I don't have `ls` colorization enabled on this laptop, so I didn't immediately
notice the binaries next to the source code; the first thing I noticed was the
Makefile. So I just ran "make" to see what would happen.

By the time make was done my eyes had noticed the two different tools - and
the fact that only one of them had rebuilt. So I freaked out, probably
completely unnecessarily.

Essentially what I was thinking was, why is the unprovisioning tool binary
that got copied into the distribution newer than the associated source code?
How does that work?

The only scenario I can come up with is that a build server was mounted via
NFS to the developer machine that prepared the source code, and the local
machine's clock was a bit fast. If gcc was being run on the build server, that
would produce an binary older than source.
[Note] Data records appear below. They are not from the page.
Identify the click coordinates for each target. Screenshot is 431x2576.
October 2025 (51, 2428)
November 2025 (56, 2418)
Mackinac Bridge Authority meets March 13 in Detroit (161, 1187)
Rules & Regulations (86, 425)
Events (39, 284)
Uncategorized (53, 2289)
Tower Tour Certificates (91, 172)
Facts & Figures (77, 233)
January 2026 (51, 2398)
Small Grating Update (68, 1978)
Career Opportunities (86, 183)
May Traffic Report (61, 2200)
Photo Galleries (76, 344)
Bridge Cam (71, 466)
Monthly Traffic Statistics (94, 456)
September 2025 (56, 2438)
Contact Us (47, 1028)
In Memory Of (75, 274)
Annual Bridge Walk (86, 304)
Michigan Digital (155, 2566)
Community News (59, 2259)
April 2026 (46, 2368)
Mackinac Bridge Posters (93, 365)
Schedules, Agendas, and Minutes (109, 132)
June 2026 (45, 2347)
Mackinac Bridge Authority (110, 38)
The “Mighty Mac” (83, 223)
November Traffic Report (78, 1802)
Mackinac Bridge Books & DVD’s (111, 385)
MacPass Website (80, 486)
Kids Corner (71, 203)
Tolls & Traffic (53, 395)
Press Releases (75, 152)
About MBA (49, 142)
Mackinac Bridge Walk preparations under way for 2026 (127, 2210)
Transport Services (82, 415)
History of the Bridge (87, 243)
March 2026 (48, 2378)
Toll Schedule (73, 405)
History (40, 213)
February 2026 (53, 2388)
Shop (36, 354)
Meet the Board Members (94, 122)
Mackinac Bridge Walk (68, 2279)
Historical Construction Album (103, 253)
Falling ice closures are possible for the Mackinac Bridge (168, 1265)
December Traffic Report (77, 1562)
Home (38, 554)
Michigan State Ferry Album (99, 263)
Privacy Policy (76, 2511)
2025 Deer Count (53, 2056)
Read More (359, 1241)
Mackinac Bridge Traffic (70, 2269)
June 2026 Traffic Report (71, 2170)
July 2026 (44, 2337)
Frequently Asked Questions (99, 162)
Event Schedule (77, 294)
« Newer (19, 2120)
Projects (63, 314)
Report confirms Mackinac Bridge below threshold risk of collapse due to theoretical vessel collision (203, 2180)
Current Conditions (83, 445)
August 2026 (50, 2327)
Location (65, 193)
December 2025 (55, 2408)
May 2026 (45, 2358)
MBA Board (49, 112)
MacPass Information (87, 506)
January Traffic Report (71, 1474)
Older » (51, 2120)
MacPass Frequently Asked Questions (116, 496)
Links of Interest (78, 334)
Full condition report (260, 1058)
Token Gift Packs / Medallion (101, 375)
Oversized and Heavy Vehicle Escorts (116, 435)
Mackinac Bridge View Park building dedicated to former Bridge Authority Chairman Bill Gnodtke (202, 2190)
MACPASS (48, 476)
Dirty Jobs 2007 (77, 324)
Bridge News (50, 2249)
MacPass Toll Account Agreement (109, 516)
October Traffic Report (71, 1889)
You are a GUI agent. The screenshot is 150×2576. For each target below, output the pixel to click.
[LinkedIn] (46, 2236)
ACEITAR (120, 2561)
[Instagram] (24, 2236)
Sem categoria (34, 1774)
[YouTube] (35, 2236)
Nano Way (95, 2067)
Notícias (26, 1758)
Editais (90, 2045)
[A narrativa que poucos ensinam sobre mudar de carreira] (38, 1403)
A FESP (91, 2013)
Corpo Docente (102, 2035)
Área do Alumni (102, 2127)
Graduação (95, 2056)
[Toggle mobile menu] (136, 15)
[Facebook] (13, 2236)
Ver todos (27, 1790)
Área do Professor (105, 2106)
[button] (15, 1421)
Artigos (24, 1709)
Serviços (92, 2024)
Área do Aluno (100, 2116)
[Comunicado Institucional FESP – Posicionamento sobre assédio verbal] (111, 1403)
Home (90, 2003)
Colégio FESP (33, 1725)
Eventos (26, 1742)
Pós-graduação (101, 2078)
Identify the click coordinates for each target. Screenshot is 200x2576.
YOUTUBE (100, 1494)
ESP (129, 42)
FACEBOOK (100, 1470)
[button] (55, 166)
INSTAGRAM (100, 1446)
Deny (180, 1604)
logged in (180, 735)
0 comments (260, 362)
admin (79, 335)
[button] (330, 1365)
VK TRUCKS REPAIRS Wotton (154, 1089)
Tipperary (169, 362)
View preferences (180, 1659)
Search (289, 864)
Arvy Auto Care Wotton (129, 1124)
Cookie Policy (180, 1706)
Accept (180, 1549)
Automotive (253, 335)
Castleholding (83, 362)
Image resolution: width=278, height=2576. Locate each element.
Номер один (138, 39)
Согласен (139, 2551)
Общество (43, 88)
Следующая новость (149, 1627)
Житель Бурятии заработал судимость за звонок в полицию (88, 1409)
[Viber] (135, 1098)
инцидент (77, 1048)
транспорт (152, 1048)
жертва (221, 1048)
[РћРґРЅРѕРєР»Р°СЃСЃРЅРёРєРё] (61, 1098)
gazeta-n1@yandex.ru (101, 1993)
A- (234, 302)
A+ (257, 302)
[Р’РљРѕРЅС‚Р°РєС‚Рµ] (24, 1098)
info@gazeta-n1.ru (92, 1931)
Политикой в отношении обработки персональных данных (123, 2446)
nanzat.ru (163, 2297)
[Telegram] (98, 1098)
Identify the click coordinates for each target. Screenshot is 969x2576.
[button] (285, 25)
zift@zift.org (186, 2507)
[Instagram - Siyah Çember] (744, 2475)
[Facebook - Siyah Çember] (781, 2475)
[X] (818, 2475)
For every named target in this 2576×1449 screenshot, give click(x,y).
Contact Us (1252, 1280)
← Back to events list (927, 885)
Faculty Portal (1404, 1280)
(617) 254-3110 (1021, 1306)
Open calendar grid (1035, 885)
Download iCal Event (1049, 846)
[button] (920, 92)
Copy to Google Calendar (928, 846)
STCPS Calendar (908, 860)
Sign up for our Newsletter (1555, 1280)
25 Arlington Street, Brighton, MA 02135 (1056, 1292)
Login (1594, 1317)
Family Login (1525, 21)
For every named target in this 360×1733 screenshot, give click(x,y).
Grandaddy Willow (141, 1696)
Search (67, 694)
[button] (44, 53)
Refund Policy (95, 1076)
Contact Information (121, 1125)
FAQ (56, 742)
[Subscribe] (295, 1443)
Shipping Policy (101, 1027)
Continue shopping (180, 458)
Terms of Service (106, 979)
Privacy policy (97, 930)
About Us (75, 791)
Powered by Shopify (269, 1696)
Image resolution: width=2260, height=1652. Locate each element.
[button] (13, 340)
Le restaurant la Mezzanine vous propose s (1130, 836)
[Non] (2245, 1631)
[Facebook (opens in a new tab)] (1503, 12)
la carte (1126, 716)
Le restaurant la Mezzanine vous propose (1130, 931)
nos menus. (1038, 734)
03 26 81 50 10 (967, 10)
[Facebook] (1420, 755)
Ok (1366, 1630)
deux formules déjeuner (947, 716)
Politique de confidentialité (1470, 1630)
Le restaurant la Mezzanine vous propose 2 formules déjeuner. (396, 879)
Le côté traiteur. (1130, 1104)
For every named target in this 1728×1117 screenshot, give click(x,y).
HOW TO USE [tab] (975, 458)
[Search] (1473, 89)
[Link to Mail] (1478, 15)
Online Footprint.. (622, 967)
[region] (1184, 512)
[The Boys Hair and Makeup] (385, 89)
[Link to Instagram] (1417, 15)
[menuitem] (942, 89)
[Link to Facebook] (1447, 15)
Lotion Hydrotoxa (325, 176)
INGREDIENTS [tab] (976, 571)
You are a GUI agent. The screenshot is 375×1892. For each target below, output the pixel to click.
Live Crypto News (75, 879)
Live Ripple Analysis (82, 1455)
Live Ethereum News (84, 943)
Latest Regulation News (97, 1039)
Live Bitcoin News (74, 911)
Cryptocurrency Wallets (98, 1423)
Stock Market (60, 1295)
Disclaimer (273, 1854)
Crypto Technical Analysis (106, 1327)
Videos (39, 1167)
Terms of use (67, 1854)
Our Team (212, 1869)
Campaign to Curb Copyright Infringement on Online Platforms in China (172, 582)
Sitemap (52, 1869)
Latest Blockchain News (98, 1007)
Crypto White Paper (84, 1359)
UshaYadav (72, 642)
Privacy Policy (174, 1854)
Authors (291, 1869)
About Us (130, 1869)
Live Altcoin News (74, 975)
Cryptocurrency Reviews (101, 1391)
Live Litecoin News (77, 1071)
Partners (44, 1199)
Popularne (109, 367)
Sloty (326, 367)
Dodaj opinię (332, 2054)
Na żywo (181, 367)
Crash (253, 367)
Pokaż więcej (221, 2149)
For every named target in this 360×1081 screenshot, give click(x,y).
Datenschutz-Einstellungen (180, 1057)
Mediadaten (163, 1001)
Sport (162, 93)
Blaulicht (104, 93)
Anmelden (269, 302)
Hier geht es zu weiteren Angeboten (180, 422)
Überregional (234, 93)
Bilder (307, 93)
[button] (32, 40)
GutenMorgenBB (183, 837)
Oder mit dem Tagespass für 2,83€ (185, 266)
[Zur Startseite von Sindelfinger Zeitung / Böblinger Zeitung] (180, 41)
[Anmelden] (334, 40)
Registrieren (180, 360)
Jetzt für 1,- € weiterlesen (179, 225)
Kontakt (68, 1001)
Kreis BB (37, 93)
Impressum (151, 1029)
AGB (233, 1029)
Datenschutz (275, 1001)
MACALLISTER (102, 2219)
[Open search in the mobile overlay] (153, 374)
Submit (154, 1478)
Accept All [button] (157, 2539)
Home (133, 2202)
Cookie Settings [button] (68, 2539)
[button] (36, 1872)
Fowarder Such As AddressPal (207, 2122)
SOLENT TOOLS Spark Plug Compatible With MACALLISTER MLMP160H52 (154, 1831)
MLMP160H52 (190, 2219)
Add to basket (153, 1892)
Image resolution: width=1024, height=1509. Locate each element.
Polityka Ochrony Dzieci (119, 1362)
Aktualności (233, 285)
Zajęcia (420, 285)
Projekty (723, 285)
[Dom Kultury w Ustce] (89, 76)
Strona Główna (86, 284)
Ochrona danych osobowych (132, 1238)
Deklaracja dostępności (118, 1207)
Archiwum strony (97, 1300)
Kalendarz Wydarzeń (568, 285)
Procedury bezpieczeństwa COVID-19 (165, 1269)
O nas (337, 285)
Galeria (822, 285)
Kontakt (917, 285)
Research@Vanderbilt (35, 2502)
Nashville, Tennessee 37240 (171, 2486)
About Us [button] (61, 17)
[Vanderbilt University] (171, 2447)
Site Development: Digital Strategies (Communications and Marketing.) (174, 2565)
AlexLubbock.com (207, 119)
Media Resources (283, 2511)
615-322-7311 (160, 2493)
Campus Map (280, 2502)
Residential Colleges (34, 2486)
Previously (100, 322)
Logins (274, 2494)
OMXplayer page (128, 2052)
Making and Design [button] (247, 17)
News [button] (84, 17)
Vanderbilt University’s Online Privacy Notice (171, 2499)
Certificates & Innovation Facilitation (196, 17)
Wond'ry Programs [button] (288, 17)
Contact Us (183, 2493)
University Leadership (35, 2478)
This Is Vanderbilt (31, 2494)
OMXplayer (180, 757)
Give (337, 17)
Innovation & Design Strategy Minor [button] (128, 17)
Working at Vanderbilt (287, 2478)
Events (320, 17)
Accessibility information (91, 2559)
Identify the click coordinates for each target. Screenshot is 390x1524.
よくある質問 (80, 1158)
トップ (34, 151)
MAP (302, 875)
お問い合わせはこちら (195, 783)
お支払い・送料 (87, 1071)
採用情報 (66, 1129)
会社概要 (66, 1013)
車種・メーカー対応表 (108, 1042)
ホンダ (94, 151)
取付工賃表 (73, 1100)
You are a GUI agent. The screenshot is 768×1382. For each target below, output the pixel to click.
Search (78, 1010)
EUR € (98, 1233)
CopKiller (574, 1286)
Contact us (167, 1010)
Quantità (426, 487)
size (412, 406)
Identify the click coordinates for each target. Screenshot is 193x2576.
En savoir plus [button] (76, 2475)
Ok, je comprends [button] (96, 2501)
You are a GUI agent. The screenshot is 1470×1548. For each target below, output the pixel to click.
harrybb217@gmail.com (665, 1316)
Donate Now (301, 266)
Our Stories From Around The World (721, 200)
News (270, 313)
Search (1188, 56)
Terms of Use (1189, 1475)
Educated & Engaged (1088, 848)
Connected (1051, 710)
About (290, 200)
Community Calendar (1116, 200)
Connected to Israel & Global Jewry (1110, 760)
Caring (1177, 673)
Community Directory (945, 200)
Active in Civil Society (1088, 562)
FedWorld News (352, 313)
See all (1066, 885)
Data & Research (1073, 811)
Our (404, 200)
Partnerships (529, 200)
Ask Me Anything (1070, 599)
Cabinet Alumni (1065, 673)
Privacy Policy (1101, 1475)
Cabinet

However that does not explain why only the unprovisioning tool was affected in
this way, and not the discovery tool (binaries are supplied for both).

Honestly, I'm probably barking up the wrong tree, and I kind of feel silly for
posting the comment in the first place. I just wonder, that's all - it makes
sense for the discovery tool to remain untouched, with the mitigation tool
(the "off" switch) to be tinkered with (somehow).

As for what I'm implying, the worst-case scenario would be some kind of
situation where the supplied binary version of tool "all bit completely"
disables AMT, somehow leaving one tiny thing in a state where some later
process can silently re-enable everything, or otherwise get access to the
system. Maybe. Somehow. I have no idea.

------
orblivion
Thankfully it comes from an https connection on downloadmirror.intel.com. But
there's no md5 sha1sum or sha256sum posted anywhere else. For whatever it's
worth this is what I got:

INTEL-SA-00075-Linux-Detection-and-Mitigation-Tools-v1.1.zip

md5: a4645f80a0d573a8345545954d8da8ed

sha1: 600ca16f9530dd9069b42e9696b0ea772eb059f0

sha256: 808620dd939bd3011c689eb8f4f56d92195159fd5cab570dd86598c68dd7ec63

------
pera
This is weird: this tool says my laptop is vulnerable, although AMT is
disabled. I also tried mjg59's mei-amt-check and it indicated that because my
system is unprovisioned it was not vulnerable.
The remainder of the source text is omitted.